Here too, the contrast of our affluence and our dirty laundry clashed more vividly. Those that can politically or economically maintain themselves afloat are more identifiable objects for the deprived to lash out their frustrations and most of the time very deserving target also.

These contrasts have their origin in the schools, the villas, the jobs, the laws, the services, the clearly cut social patter of life which encompasses all activity. The obvious out flow of Chicano leadership makes the situation shy of hope of ever being resolved.

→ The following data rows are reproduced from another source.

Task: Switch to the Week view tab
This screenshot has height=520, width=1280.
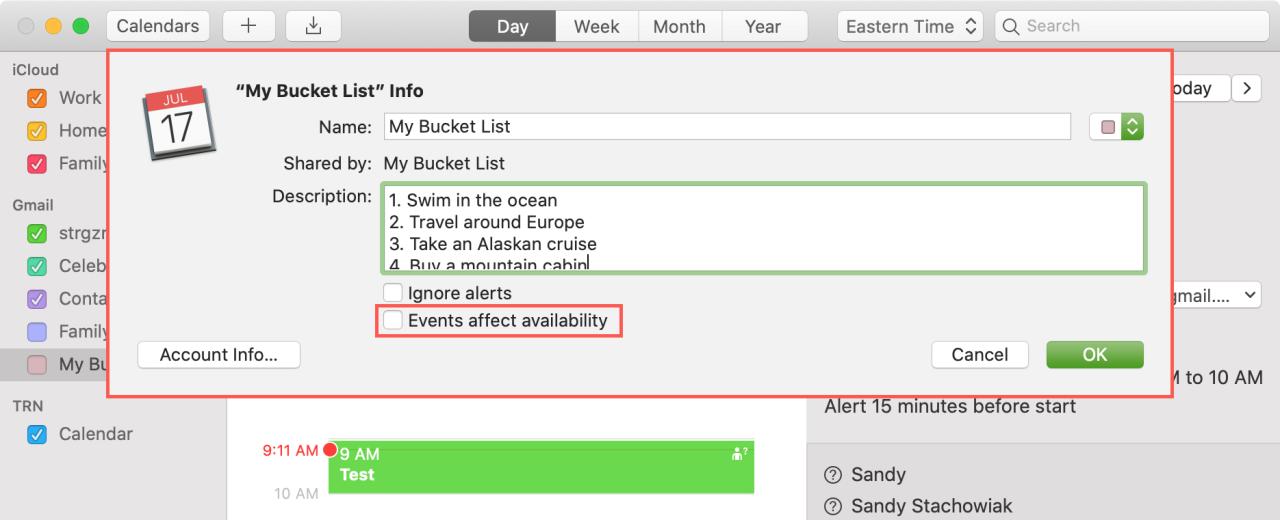Action: coord(596,27)
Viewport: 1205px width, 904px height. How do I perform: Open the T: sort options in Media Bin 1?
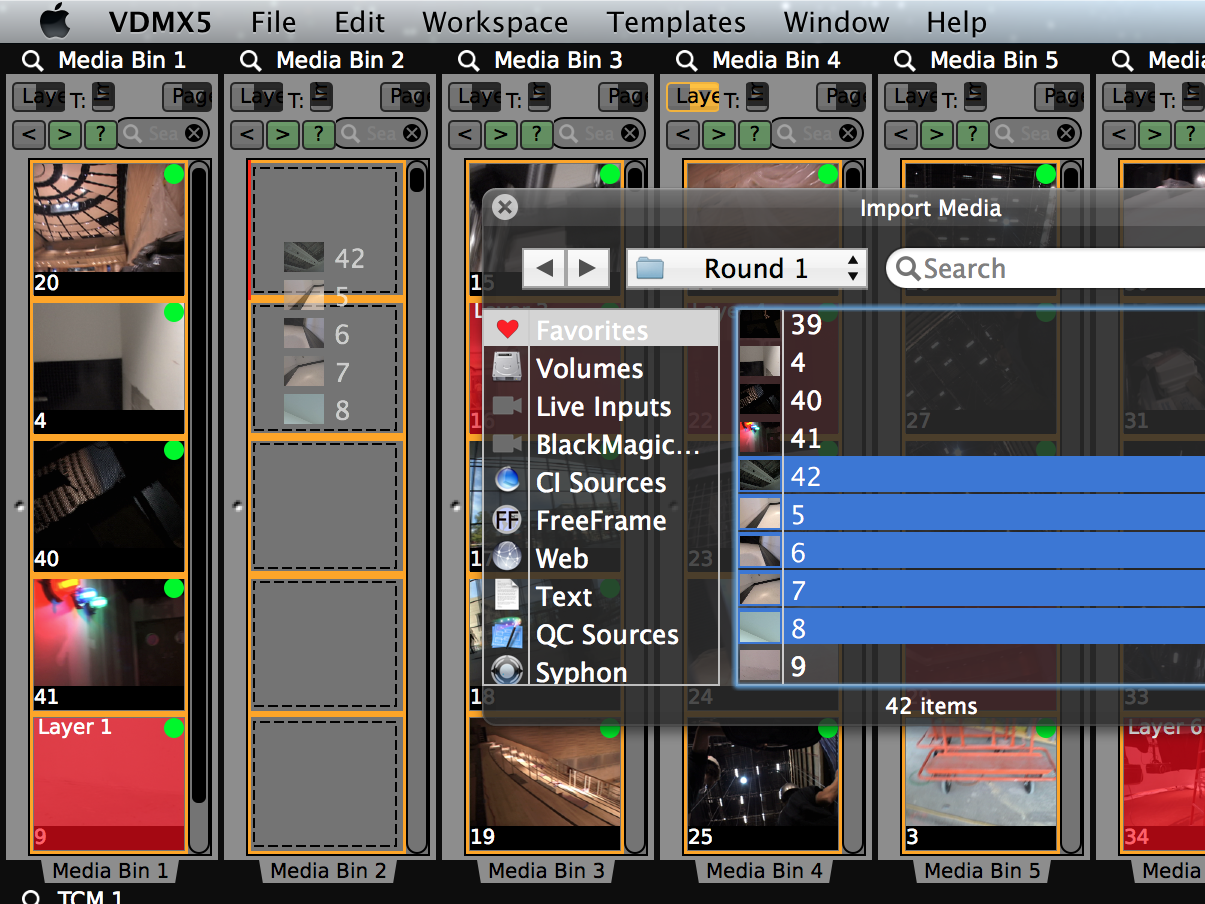(x=102, y=96)
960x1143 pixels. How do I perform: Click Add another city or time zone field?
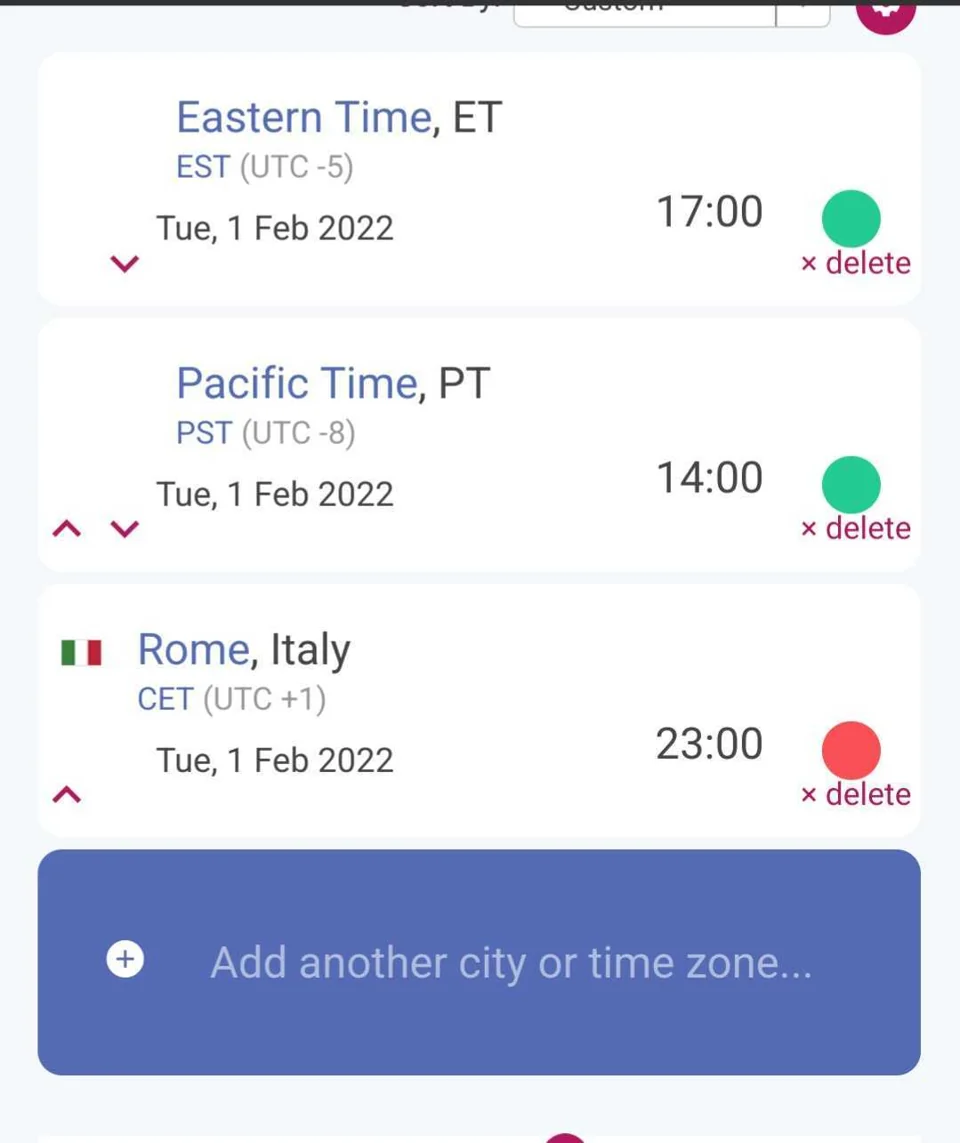[x=479, y=962]
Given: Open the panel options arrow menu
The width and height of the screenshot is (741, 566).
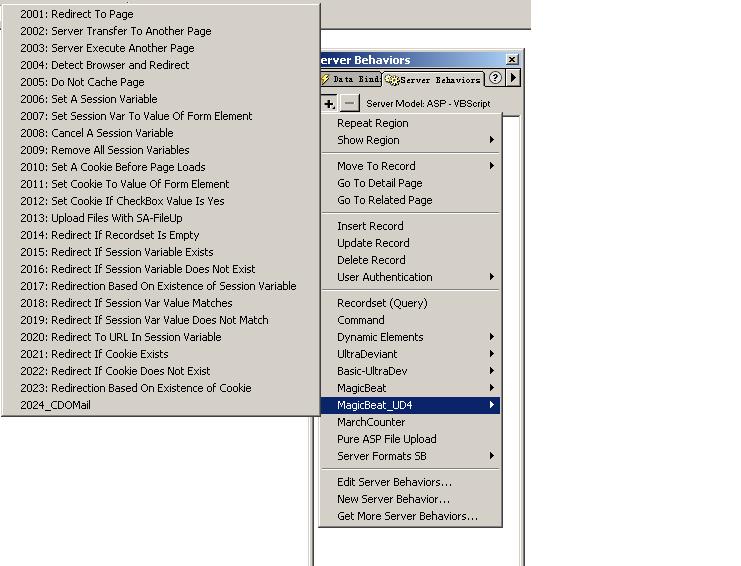Looking at the screenshot, I should tap(513, 78).
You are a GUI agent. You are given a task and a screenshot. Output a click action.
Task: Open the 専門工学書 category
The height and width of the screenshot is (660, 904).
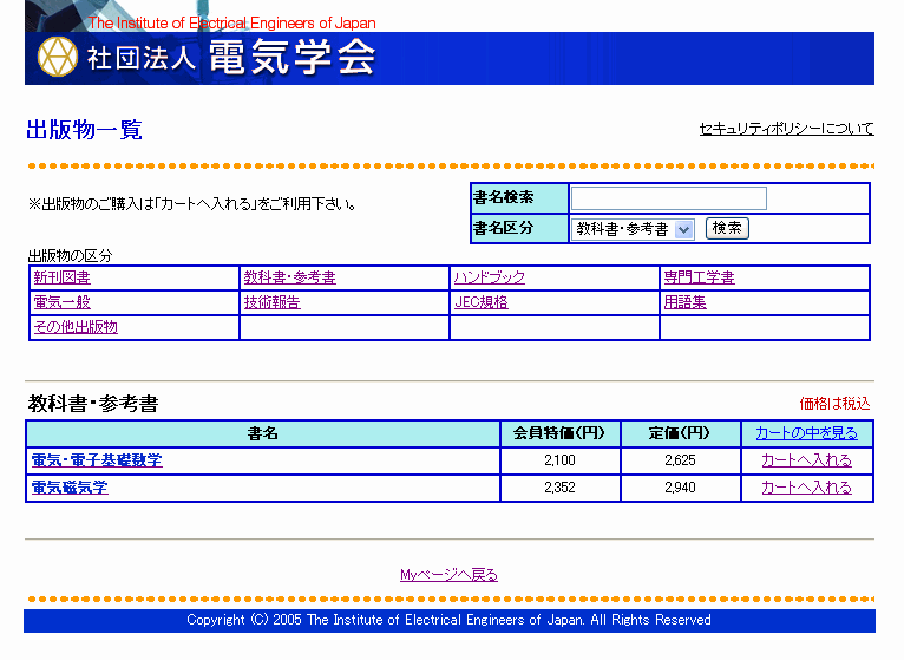coord(699,278)
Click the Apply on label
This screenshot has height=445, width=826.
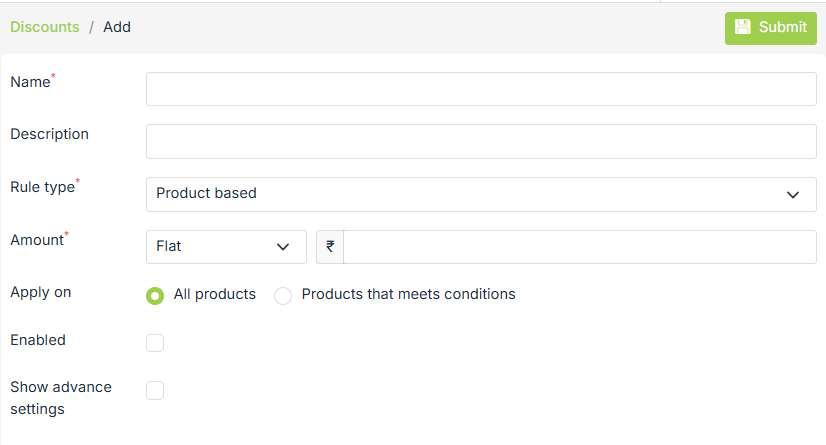point(40,292)
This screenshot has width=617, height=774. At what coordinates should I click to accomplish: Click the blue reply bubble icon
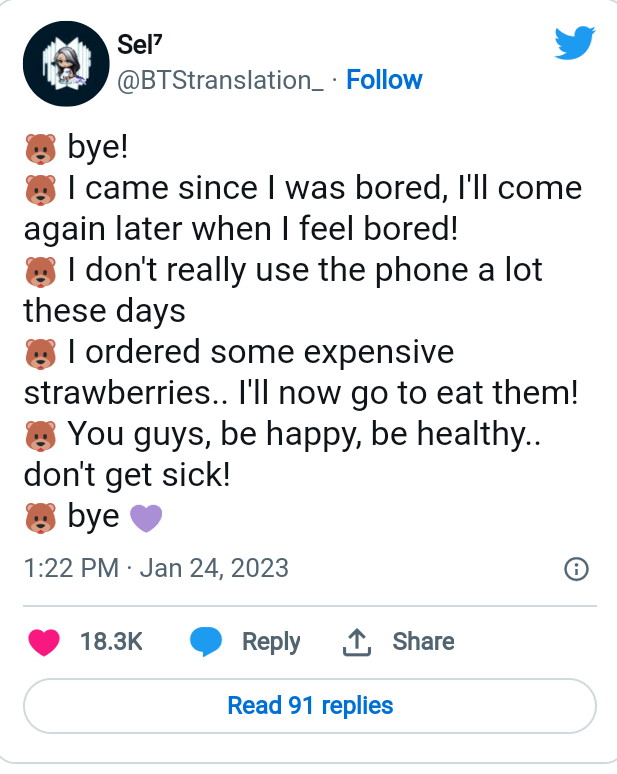pos(206,642)
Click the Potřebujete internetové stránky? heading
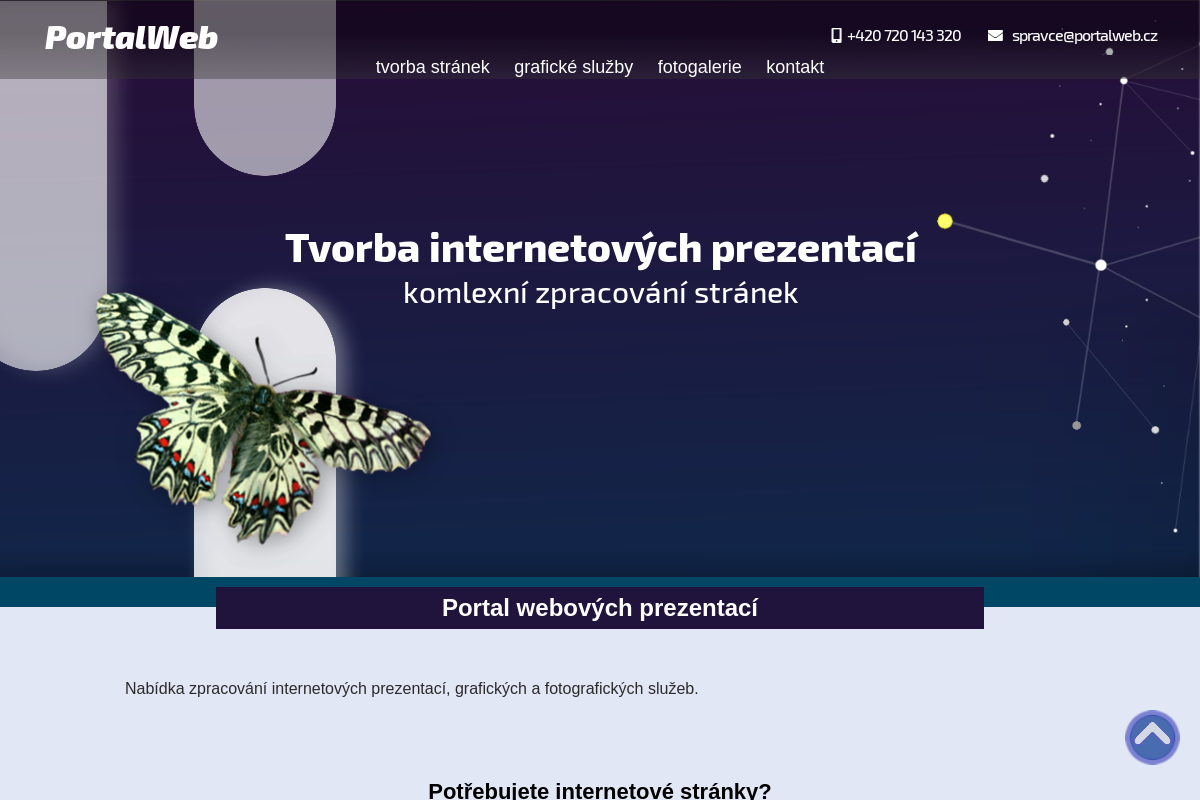Image resolution: width=1200 pixels, height=800 pixels. pos(600,790)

Movement Chicanos have seen the need to remain in the rural areas at the expense of tremendous personal sacrifices. It brings to mind three specifics in which this is true: The San Luis Valley in Colorado, Terra Amarilla in New Mexico, and the Valle in Texas in which not only evidence of the leadership's willingness to remain and work things out is evident, but many leaders who had left those communities are actually returning there to assist in the struggle.

The Chicano who remains in these rural areas in spite of the deplorable economy is not altogether making an unwise choice, since things in the city are not really that much better for him – and he knows it. Rural communities have had a historical magnetism, particularly for the Chicano. A closeness to the food-producing land, the slow pace of life, a chance for relevant lasting friendships.

Above all, a simplicity that life naturally seeks and many other factors of different weight and shape make many Chicanos stay there from birth to death.

Most of us city folk who were urban-born or made our move so long ago that the “terremotos” of memory of what it was like in the rural settings have ended, and who come back, quickly sniff, taste and feel the difference.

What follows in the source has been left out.